Scheduling Metaflow Flows

A key feature of Metaflow is to make it easy to take machine learning pipelines from prototyping to production. This sentence and a number of other Metaflow documents use the word production casually. What do we actually mean by it?

For Machine Learning Infrastructure, production has a simple and unexciting meaning: In production, the flow should run without any human intervention. If your flow produced valid results during development, we want it to produce equally valid results in production - just without anyone managing it manually.

Eventually, something will fail in production, and human intervention is needed. In these cases, we want to minimize the amount of human intervention and the time spent on debugging.

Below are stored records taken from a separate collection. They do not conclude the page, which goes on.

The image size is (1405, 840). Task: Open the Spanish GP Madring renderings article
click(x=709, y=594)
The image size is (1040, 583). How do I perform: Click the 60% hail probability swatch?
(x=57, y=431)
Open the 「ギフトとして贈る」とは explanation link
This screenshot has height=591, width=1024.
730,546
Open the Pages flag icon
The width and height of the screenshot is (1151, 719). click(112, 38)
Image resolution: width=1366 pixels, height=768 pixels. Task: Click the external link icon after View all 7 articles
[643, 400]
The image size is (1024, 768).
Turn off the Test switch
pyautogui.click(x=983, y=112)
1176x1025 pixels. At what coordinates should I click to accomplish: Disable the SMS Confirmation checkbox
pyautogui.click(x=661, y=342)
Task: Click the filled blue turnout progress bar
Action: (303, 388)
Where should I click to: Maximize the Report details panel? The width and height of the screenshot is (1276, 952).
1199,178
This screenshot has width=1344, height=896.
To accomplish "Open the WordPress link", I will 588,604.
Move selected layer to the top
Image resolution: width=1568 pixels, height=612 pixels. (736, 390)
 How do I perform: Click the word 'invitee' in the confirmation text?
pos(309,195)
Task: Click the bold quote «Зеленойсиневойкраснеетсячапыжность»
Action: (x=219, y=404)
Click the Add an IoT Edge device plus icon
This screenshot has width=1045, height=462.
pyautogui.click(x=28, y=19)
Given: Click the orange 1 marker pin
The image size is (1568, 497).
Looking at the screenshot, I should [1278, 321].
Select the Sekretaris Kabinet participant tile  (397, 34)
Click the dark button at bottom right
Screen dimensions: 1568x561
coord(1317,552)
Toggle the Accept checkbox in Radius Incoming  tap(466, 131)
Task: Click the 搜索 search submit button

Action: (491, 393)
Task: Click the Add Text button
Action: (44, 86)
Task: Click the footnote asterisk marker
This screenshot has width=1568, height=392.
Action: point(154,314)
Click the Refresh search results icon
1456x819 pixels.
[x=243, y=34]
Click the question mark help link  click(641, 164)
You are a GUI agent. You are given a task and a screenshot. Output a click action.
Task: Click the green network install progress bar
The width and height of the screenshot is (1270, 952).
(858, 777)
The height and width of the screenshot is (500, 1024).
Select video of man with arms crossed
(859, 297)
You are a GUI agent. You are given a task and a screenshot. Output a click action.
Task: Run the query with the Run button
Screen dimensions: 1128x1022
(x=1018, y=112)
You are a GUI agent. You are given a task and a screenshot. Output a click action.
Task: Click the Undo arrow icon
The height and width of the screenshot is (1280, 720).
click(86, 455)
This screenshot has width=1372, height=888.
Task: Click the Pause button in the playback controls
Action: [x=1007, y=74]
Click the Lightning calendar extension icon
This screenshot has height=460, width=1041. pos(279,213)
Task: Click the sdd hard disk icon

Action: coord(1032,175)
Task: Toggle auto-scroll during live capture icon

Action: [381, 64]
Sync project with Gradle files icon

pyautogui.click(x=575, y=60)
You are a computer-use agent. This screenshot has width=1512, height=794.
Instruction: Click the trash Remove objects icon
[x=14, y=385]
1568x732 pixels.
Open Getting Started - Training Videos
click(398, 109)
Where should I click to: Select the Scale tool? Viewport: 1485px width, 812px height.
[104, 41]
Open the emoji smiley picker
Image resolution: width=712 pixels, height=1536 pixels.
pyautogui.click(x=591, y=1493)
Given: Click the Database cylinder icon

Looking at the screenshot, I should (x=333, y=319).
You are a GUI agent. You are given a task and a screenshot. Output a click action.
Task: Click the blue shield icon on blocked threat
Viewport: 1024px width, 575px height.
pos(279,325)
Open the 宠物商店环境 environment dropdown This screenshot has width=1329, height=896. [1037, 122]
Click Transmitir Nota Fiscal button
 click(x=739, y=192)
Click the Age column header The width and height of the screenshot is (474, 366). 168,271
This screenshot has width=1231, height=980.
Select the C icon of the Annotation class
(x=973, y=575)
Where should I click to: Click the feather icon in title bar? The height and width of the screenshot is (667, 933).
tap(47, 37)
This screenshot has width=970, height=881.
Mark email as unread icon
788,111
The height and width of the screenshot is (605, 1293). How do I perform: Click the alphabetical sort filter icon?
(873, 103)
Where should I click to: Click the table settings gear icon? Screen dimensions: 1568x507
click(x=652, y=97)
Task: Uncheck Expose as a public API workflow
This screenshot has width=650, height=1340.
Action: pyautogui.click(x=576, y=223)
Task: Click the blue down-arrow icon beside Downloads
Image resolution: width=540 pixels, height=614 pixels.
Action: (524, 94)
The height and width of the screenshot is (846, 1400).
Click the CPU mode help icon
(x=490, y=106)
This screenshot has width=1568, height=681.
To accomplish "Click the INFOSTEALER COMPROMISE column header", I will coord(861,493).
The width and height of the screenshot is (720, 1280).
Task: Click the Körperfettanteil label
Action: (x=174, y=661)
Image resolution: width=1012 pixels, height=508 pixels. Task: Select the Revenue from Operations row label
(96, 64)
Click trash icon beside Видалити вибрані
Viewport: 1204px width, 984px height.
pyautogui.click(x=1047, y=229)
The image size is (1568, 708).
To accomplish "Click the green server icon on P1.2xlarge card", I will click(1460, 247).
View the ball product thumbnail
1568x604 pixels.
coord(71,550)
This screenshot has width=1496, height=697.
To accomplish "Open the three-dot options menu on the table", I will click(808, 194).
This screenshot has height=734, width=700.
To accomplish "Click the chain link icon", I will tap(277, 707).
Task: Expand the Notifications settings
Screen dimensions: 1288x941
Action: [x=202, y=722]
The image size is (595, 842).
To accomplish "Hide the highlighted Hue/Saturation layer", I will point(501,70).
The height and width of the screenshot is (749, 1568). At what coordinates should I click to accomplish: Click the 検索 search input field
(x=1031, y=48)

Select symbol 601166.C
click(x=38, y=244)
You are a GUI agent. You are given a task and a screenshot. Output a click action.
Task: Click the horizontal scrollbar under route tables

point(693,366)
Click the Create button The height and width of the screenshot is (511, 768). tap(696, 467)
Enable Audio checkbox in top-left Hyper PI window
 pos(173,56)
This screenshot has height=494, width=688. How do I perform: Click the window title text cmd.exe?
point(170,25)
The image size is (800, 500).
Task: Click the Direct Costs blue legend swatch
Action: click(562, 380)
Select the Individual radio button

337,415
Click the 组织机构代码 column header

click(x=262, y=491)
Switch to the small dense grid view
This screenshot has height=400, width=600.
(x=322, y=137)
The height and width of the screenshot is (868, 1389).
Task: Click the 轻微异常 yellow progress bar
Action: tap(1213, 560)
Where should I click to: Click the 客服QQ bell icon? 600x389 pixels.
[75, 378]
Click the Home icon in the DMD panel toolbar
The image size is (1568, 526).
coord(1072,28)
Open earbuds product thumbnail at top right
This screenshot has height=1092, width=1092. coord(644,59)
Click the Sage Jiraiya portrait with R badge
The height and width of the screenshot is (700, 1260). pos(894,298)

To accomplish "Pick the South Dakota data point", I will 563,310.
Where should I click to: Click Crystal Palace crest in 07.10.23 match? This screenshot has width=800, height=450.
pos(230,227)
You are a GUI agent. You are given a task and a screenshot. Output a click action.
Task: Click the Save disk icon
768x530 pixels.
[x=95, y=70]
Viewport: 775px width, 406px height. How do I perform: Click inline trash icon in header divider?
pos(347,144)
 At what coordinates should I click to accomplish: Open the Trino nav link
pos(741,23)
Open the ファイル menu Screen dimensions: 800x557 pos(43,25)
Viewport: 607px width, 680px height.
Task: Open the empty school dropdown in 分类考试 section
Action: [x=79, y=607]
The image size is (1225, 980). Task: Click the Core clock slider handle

If your flow is built with Metaflow best practices, making it run automatically in production should not be a big deal.

By this definition, you can not run your flow with

Rscript helloworld.R run

in production as it requires someone to type the command manually. A classic solution is to have cron or another similar time-based scheduler to run the command automatically at a set schedule.

It is not easy to use cron as a production scheduler. What if the instance running cron fails? If the scheduled command fails, how do I know it has failed? How do you see its error logs? Does my cron instance have enough capacity to handle another command? And most importantly, how do I orchestrate schedules of multiple commands so that their mutual dependencies are handled correctly?

Why AWS Step Functions?

AWS Step Functions is a general-purpose workflow orchestrator that can answer these questions. If you are curious, you can read AWS Step Functions documentation to learn all about it. If you just want to get your flow in production, this document contains everything you need to know.

In the Metaflow's point of view, the main benefits of AWS Step Functions are the following:

  • AWS Step Functions orchestrates workflows expressed as state machines, which are a superset of directed graphs. This means that we can map Metaflow flows to corresponding AWS Step Functions state machines fully automatically. This gives you much more detail about what gets executed and how, in contrast to treating Metaflow scripts as black boxes.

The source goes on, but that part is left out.